The anecdotal approach to pleading of a " general business practice" strikes the court as somewhat off the mark. It is easy enough in the internet age to locate allegations of dishonest business practices by insurance companies (or anyone else). But there should be far better means than resort to anecdote for deciding whether an insurer's conduct reflects a " general business practice." More reliable evidence presumably would take the form of internal memoranda, correspondence, incentive programs, statistics, relevant employee admissions, or other similar proof, and this information rarely is available prior to litigation. Even if anecdotal examples are the best or only proof available, moreover, there is no good way from the face of the complaint for the court or litigants to test the reliability or comparability or representativeness of this type of anecdotal pleading. For these reasons as well, the court agrees with those trial judges who have concluded that a defendant's challenge to an allegation of a " general business practice" under § 38a-816(6) ordinarily should await a motion for summary judgment. See O'Connor v. QBE Ins. Corp., supra, 2014 WL 3893061, at *22 (J.D. New Haven, June 27, 2014); Savanella v. Kemper Independence Insurance Co., supra, 2011 WL 7049491, at *2.

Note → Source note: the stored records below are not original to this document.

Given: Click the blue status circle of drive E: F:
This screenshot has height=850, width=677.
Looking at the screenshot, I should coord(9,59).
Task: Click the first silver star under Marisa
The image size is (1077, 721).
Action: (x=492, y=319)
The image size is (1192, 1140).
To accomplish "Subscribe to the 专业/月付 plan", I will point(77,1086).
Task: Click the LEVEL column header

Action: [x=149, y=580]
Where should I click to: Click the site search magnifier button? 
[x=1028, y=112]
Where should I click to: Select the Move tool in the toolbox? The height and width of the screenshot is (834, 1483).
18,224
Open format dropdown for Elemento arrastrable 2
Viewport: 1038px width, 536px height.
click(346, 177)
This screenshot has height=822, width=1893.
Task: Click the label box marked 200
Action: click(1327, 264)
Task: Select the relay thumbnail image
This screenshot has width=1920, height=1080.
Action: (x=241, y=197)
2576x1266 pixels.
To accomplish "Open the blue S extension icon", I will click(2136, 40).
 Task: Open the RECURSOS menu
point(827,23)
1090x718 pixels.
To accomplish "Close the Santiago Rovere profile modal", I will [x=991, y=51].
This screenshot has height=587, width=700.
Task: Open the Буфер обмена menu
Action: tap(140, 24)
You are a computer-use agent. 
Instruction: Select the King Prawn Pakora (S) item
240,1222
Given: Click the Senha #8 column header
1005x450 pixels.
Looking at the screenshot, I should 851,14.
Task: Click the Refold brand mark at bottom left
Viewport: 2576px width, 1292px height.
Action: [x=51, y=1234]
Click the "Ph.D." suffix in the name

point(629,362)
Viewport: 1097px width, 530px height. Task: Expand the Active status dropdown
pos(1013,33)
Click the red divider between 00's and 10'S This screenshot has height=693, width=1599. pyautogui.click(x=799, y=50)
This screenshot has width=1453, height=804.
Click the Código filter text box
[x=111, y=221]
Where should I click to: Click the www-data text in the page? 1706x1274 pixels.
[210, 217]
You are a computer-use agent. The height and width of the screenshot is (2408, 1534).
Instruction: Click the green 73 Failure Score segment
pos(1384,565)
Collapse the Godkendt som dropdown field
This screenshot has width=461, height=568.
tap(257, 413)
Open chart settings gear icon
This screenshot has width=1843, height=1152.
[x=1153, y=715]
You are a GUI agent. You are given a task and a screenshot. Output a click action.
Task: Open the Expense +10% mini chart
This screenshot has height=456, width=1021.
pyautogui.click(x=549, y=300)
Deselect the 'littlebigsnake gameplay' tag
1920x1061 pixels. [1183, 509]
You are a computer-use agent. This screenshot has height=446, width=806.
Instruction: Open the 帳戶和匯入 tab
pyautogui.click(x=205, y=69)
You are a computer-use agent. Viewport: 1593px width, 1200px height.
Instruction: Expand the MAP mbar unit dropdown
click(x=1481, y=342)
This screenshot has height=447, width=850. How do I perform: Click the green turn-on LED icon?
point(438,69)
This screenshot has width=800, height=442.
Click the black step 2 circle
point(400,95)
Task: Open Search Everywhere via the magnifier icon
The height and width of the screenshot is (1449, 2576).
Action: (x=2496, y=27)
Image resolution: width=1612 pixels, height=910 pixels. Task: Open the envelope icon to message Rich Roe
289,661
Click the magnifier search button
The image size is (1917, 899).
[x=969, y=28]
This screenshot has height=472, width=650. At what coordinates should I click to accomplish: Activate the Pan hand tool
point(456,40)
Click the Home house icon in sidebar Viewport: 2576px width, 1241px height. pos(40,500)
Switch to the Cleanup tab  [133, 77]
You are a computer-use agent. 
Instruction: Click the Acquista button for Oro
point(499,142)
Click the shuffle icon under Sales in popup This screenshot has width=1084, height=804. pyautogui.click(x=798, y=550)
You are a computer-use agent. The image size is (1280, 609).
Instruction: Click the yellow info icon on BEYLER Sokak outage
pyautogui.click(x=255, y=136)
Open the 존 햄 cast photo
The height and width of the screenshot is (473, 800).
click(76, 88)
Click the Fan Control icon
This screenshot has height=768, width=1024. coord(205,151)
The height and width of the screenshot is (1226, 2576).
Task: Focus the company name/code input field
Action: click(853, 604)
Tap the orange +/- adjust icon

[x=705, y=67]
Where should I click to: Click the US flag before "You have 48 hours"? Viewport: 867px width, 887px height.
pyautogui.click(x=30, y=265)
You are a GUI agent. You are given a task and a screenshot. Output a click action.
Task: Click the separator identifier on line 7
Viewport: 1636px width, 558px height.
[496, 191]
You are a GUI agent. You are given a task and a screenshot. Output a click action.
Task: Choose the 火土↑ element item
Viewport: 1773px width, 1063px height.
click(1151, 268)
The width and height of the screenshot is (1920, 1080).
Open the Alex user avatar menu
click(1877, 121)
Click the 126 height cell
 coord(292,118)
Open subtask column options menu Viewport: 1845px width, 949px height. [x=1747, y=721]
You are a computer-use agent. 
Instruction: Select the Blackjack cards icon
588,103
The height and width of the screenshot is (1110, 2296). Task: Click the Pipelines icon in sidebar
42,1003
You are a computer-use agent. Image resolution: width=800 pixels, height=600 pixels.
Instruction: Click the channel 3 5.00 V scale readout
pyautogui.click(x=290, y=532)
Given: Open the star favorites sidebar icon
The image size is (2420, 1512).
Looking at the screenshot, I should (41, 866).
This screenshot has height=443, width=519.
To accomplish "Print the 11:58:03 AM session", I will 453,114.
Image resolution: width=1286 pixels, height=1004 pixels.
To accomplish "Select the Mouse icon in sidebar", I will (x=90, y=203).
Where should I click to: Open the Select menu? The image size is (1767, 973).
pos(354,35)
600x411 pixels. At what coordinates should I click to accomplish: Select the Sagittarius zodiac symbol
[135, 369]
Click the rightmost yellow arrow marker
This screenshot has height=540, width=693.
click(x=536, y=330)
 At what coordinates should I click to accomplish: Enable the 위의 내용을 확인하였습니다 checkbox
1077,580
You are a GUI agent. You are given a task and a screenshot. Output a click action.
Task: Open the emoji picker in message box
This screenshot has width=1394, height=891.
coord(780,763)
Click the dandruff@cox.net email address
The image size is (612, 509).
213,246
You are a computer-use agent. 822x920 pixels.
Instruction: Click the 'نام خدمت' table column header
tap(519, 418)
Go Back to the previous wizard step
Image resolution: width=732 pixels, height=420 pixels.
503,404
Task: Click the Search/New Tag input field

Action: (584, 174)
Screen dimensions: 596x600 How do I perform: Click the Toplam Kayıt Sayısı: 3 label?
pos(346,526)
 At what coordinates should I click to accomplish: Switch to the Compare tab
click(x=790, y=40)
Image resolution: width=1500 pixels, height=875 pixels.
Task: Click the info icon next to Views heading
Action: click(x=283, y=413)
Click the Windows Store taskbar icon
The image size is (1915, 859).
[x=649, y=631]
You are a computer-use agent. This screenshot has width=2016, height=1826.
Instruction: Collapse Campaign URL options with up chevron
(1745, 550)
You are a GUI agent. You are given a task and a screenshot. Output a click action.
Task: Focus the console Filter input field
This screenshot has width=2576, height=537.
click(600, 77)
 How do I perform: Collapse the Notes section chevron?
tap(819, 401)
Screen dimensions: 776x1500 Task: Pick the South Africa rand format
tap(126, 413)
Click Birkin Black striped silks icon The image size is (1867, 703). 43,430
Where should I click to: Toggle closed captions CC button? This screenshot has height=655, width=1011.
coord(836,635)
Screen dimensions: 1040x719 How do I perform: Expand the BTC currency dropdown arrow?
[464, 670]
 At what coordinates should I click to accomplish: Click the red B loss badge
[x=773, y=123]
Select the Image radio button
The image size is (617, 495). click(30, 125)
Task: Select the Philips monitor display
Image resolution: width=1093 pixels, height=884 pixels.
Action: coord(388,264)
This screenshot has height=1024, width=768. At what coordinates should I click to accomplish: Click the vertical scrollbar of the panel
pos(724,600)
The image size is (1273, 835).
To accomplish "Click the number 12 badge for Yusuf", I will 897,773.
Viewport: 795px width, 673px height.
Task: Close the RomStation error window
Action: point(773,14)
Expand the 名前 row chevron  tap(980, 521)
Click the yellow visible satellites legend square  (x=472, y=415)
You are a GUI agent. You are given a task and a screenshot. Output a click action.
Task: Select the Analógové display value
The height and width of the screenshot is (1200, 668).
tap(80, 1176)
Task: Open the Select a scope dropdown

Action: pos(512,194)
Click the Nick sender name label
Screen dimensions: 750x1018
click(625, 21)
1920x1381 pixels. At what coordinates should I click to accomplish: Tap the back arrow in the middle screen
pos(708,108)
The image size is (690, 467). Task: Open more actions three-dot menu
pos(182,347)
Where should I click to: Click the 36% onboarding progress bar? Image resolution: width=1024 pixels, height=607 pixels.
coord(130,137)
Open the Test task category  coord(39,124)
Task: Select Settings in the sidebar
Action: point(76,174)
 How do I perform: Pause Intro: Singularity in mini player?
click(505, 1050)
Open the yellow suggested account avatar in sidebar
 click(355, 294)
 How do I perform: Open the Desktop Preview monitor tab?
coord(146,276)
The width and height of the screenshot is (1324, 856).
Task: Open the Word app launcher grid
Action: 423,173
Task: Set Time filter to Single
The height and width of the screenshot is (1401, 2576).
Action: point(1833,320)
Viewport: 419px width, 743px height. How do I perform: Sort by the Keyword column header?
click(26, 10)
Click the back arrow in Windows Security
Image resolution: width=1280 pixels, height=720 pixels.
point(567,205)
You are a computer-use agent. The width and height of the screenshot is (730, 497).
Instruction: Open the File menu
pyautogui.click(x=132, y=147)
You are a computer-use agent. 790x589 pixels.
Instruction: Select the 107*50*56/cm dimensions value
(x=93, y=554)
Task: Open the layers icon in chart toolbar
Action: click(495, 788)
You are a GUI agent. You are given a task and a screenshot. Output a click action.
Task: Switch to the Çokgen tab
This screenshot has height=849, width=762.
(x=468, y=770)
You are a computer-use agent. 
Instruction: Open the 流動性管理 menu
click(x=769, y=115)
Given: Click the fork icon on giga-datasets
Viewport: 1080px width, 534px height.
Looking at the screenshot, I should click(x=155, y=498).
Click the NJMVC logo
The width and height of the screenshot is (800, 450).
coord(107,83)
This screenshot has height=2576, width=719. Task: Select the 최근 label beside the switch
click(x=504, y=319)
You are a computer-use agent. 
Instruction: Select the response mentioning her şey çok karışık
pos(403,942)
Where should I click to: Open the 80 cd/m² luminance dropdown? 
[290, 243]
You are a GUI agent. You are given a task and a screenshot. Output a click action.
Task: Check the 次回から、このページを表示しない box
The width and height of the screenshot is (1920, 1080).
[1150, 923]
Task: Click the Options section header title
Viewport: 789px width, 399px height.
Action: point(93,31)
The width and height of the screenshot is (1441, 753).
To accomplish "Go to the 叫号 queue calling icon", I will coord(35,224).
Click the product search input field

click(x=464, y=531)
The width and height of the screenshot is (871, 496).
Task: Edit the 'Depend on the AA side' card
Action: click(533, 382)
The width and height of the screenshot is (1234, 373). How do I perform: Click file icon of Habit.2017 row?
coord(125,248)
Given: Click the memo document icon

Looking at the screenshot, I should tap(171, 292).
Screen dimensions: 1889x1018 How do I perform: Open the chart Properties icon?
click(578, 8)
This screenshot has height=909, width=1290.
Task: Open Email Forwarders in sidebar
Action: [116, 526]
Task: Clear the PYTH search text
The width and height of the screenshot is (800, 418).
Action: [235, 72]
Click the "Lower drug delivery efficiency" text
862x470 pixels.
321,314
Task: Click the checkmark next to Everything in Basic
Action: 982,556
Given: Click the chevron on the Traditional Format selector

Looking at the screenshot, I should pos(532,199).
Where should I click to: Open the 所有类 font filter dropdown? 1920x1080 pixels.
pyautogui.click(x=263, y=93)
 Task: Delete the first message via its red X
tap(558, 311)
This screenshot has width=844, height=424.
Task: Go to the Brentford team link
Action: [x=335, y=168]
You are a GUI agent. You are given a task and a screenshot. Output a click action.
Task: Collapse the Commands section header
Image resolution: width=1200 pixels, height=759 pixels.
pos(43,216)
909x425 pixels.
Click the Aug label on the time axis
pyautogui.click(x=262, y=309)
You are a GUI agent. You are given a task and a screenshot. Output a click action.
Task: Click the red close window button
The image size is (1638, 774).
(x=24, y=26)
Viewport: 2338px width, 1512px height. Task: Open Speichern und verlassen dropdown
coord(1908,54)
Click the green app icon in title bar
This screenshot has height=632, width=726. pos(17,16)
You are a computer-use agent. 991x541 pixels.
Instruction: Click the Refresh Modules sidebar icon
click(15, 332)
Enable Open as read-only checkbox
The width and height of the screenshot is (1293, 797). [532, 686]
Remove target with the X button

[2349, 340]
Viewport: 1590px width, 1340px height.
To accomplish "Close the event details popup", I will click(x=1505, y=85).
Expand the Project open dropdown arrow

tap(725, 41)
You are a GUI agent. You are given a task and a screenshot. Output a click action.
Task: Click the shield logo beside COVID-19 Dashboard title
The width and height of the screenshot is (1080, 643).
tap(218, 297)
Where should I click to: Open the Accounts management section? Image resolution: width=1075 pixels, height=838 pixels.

The court conducted a brief internet session to test this hypothesis, and quickly located a website containing a collection of customer complaints of allegedly wrongful claim settlement practices (in addition to the four examples in plaintiff's Revised Complaint) supposedly perpetrated over the past few years by the defendant insurance company. See https://expertinsurancereviews.com/insurance-company-review/#comments (last reviewed May 8, 2017). To be clear, the point is not that these internet postings have merit, but something closer to the opposite proposition: the legal sufficiency of a CUTPA/CUIPA claim should not be decided based on a plaintiff's use (or non-use) of such allegations in his or her complaint.
With respect to defendant's concern that a less-demanding pleading rule will encourage groundless allegations and " fishing expedition" discovery, whatever the merits of this view, courts probably should not take it upon themselves to devise strict pleading requirements as an ad hoc means to constrict the availability of redress under statutes intended by the legislature to be remedial in nature. It may be that a court will need to manage discovery with greater care in a case such as this so that the inquiry into defendant's " business practices" is not allowed to get out of control, but this can be done without excessive difficulty, so that all parties are treated in a fair and reasonable manner.
The motion to strike is granted as to the Third Count, and denied as to the Fourth Count. It is so ordered.